Reeves plainly leans toward a gritty and psychologically realistic Gotham. His villains are not supernatural monsters; they are troubled individuals frequently shaped by trauma. Additionally, given Harley Quinn’s recent portrayal elsewhere and another actress firmly cast as Sofia Falcone in a related series, the list of major female characters associated with the Batman mythos appears relatively limited.

The Leading Theory: Andrea Beaumont

Circulating in some discussion that Johansson could be playing Andrea Beaumont, also known as the Phantasm. This character, a vengeful serial killer from Bruce Wayne’s history, would seem to align perfectly with Reeves’ established penchant for Gotham narratives rooted in psychological trauma. The director has recently mentioned seeking an antagonist who digs into Batman’s personal history, a box that Beaumont checks with ease.

“An old flame of Bruce Wayne’s, her heartbreak transformed into masked retribution.”

In the comics and animation, her backstory even allows a possible pathway to feature the Joker as a petty hoodlum – a story beat that could let Reeves to begin teeing up that character for a future chapter.

A Larger Question: Timing in a Extended Story

Perhaps the more pressing question involves what a extended hiatus between films does to a franchise initially envisioned as a tight arc. Film series are typically intended to build excitement, not risk ossifying into prestige projects.

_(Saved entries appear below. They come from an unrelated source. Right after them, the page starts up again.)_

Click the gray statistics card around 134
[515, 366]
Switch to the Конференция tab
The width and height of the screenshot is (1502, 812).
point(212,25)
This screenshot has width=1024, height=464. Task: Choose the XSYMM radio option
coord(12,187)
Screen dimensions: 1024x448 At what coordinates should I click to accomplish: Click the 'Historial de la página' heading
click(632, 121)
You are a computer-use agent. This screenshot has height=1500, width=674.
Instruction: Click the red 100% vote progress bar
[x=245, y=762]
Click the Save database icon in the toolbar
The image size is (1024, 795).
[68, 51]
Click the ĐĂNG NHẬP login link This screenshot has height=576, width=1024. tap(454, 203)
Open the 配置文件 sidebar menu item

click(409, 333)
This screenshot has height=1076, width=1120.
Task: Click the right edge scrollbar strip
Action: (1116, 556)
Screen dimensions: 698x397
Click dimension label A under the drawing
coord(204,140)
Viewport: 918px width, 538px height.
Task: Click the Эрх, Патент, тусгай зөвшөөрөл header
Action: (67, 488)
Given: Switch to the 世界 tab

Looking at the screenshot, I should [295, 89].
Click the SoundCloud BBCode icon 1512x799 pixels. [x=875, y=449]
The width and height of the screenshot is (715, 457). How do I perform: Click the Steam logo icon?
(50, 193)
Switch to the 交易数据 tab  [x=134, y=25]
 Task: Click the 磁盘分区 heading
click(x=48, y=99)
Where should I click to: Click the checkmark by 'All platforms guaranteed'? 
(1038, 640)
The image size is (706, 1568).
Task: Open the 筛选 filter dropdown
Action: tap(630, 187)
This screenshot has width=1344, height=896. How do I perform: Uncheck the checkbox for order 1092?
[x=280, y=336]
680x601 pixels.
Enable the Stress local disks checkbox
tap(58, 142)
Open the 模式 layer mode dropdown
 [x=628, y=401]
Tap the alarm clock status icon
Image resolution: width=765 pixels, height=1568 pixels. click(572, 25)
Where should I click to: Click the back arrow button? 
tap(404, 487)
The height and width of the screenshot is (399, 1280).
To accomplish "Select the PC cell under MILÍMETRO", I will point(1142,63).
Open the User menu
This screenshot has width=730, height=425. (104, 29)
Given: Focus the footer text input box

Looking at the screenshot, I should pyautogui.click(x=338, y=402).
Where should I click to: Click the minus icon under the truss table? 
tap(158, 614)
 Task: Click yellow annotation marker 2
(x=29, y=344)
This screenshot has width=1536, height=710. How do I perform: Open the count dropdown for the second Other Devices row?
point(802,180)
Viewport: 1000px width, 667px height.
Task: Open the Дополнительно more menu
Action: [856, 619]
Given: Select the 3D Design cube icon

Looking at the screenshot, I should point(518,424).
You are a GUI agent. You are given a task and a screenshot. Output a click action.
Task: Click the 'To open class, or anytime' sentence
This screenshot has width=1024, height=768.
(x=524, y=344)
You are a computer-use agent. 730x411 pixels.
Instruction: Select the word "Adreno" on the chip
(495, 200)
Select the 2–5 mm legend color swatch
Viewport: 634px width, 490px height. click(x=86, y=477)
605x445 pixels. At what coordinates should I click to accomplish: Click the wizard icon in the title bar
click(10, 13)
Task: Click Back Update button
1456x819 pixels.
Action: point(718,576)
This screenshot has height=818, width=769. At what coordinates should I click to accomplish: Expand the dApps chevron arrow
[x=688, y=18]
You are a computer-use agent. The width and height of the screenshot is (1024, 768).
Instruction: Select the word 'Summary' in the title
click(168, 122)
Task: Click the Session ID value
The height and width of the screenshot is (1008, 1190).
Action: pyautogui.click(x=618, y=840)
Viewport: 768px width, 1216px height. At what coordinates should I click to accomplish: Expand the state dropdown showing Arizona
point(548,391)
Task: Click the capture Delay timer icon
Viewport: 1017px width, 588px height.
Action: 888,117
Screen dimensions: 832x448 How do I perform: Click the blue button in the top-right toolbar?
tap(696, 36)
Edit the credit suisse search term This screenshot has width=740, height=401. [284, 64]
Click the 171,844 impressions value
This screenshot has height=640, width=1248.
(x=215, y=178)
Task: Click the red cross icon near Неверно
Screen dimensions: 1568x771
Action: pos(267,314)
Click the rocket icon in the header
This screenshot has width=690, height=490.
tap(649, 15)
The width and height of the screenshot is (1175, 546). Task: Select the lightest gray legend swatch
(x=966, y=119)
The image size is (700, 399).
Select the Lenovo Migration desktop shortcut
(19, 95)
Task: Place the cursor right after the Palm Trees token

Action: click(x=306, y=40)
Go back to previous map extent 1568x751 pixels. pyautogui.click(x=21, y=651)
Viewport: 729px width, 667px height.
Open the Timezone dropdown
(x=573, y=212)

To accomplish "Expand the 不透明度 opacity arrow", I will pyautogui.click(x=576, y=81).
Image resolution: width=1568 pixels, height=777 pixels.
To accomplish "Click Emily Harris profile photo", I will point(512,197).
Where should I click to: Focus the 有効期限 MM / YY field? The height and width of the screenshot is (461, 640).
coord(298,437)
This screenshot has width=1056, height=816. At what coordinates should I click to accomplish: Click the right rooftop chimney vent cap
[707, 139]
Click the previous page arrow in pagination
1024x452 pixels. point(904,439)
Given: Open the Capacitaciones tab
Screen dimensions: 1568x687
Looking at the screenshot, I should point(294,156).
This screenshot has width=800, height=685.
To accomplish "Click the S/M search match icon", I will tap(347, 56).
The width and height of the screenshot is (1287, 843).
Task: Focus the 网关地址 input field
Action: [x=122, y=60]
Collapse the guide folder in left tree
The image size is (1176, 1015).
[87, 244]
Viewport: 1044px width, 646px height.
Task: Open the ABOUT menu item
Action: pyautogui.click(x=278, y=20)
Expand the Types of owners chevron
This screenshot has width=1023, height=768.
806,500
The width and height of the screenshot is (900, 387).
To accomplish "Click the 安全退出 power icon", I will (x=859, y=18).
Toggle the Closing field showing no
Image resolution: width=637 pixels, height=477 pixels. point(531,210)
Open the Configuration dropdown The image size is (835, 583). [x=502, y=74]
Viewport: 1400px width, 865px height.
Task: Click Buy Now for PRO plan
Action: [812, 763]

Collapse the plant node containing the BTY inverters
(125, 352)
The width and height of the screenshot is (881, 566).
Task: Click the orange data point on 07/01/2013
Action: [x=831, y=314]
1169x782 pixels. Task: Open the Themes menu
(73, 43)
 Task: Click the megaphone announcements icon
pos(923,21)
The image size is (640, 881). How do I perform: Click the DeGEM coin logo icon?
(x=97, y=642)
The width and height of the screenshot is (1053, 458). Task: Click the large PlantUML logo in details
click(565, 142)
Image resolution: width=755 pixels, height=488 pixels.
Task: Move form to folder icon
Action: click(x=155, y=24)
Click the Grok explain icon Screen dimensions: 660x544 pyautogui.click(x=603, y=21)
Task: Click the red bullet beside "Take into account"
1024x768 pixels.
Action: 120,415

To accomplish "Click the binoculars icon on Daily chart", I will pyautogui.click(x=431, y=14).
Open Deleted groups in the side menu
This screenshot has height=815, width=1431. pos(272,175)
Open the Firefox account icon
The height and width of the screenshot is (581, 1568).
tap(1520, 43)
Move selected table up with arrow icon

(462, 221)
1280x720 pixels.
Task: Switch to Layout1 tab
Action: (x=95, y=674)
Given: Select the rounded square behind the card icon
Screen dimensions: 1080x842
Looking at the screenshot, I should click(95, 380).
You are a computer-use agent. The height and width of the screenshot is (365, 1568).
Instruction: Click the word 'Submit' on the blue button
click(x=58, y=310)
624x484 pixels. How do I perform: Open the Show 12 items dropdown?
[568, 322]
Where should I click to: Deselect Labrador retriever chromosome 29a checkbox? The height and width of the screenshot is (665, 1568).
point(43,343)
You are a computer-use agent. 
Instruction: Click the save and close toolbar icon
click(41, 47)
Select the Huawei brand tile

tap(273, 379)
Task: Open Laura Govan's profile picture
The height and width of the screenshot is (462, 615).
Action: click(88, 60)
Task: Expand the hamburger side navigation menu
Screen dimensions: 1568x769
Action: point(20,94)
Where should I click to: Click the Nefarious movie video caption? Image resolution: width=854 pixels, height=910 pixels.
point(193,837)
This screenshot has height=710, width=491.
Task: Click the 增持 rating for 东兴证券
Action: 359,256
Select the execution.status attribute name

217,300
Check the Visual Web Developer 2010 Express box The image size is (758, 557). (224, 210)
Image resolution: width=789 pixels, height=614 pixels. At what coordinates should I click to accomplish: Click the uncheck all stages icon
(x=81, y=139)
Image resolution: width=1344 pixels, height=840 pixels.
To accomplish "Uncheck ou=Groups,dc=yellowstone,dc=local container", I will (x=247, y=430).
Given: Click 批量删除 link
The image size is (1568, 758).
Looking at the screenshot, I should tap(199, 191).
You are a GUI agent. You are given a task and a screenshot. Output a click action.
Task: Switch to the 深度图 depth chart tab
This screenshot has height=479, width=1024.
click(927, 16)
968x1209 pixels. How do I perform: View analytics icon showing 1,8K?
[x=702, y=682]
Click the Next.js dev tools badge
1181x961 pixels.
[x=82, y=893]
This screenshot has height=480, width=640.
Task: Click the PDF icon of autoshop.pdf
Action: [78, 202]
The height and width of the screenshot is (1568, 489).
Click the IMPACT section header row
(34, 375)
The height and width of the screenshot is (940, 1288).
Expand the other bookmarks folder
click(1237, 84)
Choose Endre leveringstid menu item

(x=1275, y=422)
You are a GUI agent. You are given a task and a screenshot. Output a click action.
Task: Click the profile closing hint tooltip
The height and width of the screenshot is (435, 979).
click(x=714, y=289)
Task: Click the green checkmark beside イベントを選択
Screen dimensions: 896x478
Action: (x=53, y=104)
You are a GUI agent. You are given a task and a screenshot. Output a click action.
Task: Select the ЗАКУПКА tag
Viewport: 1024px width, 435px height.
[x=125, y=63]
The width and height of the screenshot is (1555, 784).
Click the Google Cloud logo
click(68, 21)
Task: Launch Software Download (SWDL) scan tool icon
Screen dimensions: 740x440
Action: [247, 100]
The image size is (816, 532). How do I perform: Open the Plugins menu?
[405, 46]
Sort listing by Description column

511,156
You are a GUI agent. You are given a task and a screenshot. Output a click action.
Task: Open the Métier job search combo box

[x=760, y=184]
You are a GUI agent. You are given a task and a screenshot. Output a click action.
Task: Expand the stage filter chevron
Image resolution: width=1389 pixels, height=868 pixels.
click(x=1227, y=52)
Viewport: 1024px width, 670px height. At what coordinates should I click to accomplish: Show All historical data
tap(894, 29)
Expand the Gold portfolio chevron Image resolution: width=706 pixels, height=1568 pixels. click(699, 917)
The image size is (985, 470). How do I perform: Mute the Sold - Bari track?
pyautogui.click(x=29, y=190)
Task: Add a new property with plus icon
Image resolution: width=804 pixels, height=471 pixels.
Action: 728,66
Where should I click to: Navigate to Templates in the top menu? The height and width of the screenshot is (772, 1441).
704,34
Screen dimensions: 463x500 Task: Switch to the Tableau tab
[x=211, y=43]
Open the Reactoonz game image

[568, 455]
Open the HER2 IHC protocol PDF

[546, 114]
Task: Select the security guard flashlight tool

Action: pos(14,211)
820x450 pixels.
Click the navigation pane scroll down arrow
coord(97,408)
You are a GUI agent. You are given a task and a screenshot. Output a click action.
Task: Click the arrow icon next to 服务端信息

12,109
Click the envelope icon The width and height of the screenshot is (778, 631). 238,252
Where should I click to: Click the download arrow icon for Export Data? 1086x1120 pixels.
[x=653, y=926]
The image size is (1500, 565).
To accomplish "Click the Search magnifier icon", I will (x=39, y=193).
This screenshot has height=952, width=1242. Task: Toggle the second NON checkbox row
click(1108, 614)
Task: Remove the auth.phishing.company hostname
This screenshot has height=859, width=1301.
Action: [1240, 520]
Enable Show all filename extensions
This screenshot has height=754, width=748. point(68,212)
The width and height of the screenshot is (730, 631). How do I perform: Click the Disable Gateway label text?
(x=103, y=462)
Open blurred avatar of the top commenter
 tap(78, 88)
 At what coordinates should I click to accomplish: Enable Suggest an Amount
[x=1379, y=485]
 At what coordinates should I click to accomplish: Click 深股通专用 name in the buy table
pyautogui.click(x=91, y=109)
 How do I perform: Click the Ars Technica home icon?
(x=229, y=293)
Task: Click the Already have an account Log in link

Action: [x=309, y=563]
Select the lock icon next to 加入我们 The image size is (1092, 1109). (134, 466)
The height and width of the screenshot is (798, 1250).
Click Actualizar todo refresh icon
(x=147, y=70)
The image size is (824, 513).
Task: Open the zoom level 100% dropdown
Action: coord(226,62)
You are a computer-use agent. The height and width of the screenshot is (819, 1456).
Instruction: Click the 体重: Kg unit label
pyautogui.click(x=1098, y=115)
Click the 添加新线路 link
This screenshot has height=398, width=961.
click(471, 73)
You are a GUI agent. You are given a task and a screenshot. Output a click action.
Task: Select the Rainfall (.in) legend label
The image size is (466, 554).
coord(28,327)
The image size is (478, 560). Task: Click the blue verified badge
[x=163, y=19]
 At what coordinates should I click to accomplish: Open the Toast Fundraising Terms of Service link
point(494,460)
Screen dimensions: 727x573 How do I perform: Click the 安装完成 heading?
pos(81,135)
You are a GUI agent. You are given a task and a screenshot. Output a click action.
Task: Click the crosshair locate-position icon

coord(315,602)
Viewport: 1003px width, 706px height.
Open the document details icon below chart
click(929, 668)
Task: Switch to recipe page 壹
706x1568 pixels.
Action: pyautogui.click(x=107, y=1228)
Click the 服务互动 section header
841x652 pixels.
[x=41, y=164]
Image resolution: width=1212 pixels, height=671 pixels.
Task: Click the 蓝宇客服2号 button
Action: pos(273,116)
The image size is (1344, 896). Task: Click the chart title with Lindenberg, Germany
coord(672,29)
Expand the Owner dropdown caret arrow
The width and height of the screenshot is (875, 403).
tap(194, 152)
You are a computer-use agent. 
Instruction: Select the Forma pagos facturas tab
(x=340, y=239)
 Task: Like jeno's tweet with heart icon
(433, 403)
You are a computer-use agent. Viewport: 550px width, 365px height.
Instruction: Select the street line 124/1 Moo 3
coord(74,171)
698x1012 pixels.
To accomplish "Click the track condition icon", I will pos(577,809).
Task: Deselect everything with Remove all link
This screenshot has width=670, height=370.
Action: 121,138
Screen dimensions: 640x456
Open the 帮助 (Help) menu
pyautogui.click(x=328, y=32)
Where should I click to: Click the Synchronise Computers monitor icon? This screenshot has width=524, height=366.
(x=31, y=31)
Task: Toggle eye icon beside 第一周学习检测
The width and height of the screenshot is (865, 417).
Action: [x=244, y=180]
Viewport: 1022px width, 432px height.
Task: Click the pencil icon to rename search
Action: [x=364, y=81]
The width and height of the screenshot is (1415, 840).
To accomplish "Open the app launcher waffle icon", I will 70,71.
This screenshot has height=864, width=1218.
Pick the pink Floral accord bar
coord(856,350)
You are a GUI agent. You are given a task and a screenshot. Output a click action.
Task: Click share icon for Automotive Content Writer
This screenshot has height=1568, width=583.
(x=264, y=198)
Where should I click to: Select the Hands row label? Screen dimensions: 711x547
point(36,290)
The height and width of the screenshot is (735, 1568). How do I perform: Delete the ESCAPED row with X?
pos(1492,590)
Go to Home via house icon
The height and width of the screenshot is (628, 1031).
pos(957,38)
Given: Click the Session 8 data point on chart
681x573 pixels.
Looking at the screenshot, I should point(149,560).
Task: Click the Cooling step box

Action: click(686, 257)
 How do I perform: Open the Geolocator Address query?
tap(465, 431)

And yet, that seems to be the current situation. Maybe that is the distinctive appeal of this specific cinematic universe.

Finally, if Johansson truly joining the world, it if nothing else indicates that the Reeves-Pattinson vision is stirring again, however tentatively. Given progress, the Part II may just lumber into theaters before the corporate machinery announces the brand-new actor of the Dark Knight.

Lori Lowery
Lori Lowery

A passionate full-stack developer with over 8 years of experience, specializing in JavaScript and modern web technologies.